The question: $$\int_0^{\pi/8} x\sin 2x\,dx$$
The answer should be 
$$\frac{4-\pi}{16\cdot 2^{1/2}}$$
--this is written in the book.
 A: Integration by parts is the "obvious" choice here, but I wanted to post an alternative method which I think is pretty darn cool. That's the Feynman-popularised (and later "The Big Bang Theory-popularised") trick of introducing a parameter and differentiating under the integral sign.

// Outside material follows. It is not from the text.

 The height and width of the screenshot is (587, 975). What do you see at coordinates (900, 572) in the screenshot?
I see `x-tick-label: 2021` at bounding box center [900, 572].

Let $\displaystyle f(x,k) = \int(-\cos kx)dx$
Note that $\displaystyle \frac{\partial f}{\partial k} = \int x\sin kx dx$
Now $\displaystyle f(x,k) = -\frac{1}{k}\sin kx$
So $\displaystyle \frac{\partial f}{\partial k} = \frac{1}{k^2}\sin kx - \frac{x}{k}\cos kx$
Hence $\displaystyle \int x\sin kx dx = \frac{1}{k^2}\sin kx - \frac{x}{k}\cos kx + C$
Note that we've solved a whole "class" of problems of the form $\displaystyle \int x\sin kx dx$. All that remains is to substitute $k=2$ to get the appropriate indefinite integral:
$\displaystyle \int x\sin 2x dx = \frac{1}{4}\sin 2x - \frac{x}{2}\cos 2x + C$
And finally work out the definite integral for the required bounds.
A: Hint: rewriting as $$\frac{1}{2}\int 2x\sin(2x)dx$$ we set $$2x=t$$ we obtain $$\frac{1}{4}\int t\sin(t)dt$$ and now integrate this by parts
A: Notice, using product rule as follows  $$\int_{0}^{\pi/8}x\sin (2x) dx$$
$$=\left[x\left(-\frac{1}{2}\right)\cos (2x)\right]_{0}^{\pi/8}-\int_{0}^{\pi/8}\left(-\frac{1}{2}\right)\cos (2x)dx$$
$$=\left[\frac{\pi}{8}\left(-\frac{1}{2}\right)\cos\frac{\pi}{4}-0\right]+\frac{1}{2}\left[\frac{1}{2}\sin (2x)\right]_{0}^{\pi/8}$$
$$=-\frac{\pi}{16}\frac{1}{\sqrt 2}+\frac{1}{2}\left[\frac{1}{2}\sin \frac{\pi}{4}-0\right]$$
$$=-\frac{\pi}{16\sqrt 2}+\frac{1}{4\sqrt 2}$$ $$=\frac{4-\pi}{16\sqrt 2}$$